> _What to do_: Using the text below on the Stavropol Krai gubernatorial election, explain why Vladimirov was able to run for another term in 2024, in one to three sentences.

> _Text for analysis_:
------------------------
Initially the Governor of Stavropol was limited for just two consecutive terms so Vladimirov would have been term-limited in 2024. However, in December 2021 "On Common Principles of Organisation of Public Authority in the Subjects of the Russian Federation" law was enacted, which lifted term limits for Russian governors. Stavropol Krai followed suit and lifted the restrictions, which allowed Vladimirov to seek another term in 2024.

==Candidates==
In Stavropol Krai candidates for Governor can be nominated only by registered political parties. Candidate for Governor of Stavropol Krai should be a Russian citizen and at least 30 years old. Candidates for Governor should not have a foreign citizenship or residence permit. Each candidate in order to be registered is required to collect at least 6% of signatures of members and heads of municipalities. Also gubernatorial candidates present 3 candidacies to the Federation Council and election winner later appoints one of the presented candidates.
------------------------
> _Entries supplied_:

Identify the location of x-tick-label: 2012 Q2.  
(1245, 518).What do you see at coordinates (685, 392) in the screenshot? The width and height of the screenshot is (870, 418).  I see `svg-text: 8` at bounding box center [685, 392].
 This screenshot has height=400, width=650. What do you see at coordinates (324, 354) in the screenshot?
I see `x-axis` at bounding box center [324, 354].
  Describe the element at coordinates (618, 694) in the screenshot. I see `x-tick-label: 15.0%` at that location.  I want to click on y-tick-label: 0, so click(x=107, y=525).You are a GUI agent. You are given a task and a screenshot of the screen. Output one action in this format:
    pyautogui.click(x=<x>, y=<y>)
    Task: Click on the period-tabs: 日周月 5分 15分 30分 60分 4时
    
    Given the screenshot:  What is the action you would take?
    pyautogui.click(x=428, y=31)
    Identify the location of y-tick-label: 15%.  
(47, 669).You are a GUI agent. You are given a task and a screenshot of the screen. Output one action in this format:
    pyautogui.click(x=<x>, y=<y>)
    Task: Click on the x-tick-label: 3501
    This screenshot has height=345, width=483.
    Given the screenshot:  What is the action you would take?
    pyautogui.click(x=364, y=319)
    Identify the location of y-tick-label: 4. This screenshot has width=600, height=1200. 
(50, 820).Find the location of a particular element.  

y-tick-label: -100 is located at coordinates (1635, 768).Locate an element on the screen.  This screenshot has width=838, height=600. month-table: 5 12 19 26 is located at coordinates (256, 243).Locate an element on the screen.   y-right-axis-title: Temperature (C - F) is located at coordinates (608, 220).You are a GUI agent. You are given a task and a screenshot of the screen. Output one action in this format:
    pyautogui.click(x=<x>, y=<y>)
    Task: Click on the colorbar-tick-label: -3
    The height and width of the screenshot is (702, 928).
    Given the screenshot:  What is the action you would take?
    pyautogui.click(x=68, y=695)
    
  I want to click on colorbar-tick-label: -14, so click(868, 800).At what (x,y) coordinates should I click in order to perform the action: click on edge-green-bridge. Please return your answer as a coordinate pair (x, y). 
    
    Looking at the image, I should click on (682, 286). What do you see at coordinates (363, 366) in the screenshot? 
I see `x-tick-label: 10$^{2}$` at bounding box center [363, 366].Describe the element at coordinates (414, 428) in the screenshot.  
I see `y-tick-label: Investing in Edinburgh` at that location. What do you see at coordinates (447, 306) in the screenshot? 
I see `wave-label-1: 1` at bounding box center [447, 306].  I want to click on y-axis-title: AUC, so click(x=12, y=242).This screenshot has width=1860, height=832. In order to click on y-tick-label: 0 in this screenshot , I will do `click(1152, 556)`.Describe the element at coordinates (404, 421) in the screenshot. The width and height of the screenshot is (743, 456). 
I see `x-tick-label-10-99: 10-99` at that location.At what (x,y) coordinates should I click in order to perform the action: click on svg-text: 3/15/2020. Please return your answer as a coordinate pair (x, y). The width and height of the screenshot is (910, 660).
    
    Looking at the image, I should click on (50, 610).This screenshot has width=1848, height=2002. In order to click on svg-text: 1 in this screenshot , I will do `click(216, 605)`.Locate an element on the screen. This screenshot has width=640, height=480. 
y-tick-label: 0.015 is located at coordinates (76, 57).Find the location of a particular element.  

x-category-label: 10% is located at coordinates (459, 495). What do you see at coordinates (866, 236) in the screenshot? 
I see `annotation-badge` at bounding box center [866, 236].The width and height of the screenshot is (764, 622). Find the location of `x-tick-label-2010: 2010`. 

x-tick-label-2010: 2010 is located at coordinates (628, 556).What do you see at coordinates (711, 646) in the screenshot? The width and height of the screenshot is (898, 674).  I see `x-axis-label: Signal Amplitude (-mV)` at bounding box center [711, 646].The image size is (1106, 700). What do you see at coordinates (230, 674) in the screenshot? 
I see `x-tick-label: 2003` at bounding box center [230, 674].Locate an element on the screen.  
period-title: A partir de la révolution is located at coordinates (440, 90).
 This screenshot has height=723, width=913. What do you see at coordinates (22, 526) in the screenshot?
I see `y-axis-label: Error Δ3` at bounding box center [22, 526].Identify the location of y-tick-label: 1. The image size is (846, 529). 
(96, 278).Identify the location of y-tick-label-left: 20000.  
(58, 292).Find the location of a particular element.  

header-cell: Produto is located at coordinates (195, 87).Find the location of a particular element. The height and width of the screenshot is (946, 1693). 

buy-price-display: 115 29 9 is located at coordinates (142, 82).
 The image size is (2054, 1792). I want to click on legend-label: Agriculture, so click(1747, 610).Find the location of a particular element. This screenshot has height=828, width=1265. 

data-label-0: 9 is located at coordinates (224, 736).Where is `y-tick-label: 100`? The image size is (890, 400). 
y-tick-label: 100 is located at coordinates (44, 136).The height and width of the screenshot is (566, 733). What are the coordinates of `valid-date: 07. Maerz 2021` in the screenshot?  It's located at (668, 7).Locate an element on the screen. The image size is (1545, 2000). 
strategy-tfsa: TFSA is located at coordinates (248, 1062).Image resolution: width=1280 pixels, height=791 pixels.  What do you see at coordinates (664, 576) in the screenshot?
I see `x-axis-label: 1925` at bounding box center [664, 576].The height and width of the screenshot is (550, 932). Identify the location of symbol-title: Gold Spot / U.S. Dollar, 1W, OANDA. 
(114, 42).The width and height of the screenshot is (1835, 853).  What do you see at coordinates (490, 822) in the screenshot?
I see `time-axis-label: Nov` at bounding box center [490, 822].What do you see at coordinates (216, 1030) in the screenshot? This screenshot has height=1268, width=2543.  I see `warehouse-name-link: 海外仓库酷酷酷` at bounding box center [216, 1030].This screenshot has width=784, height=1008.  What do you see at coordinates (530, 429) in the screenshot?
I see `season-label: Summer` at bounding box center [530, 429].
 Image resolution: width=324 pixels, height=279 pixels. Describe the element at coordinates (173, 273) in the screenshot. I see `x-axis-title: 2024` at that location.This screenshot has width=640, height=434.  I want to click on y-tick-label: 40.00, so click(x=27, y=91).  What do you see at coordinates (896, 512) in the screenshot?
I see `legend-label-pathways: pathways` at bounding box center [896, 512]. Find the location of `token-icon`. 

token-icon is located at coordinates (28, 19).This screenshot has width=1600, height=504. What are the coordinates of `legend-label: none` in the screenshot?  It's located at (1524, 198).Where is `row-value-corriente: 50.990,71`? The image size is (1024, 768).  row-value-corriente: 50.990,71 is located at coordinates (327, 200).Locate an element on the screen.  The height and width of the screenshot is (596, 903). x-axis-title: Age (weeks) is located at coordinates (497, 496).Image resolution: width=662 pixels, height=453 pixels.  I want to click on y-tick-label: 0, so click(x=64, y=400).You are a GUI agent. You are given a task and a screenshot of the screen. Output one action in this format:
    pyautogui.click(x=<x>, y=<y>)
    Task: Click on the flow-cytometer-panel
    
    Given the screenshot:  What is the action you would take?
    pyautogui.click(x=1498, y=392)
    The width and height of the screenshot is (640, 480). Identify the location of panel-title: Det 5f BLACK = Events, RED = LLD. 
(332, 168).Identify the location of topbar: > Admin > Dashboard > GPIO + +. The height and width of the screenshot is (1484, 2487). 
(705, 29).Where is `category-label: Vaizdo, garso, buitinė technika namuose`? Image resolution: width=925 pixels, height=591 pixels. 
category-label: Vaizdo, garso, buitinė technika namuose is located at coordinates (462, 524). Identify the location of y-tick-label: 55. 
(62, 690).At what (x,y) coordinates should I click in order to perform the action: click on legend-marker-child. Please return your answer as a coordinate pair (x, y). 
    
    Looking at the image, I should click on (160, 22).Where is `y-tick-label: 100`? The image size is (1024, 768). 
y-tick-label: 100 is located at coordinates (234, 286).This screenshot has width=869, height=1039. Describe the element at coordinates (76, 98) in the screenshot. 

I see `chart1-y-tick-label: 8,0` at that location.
------------------------
> _Output of the exercise_: The governor of Stavropol had originally been limited to two consecutive terms, which would have barred Vladimirov in 2024. In December 2021, however, a federal law lifted term limits for Russian governors, and Stavropol Krai then removed its own restriction, which allowed him to seek another term.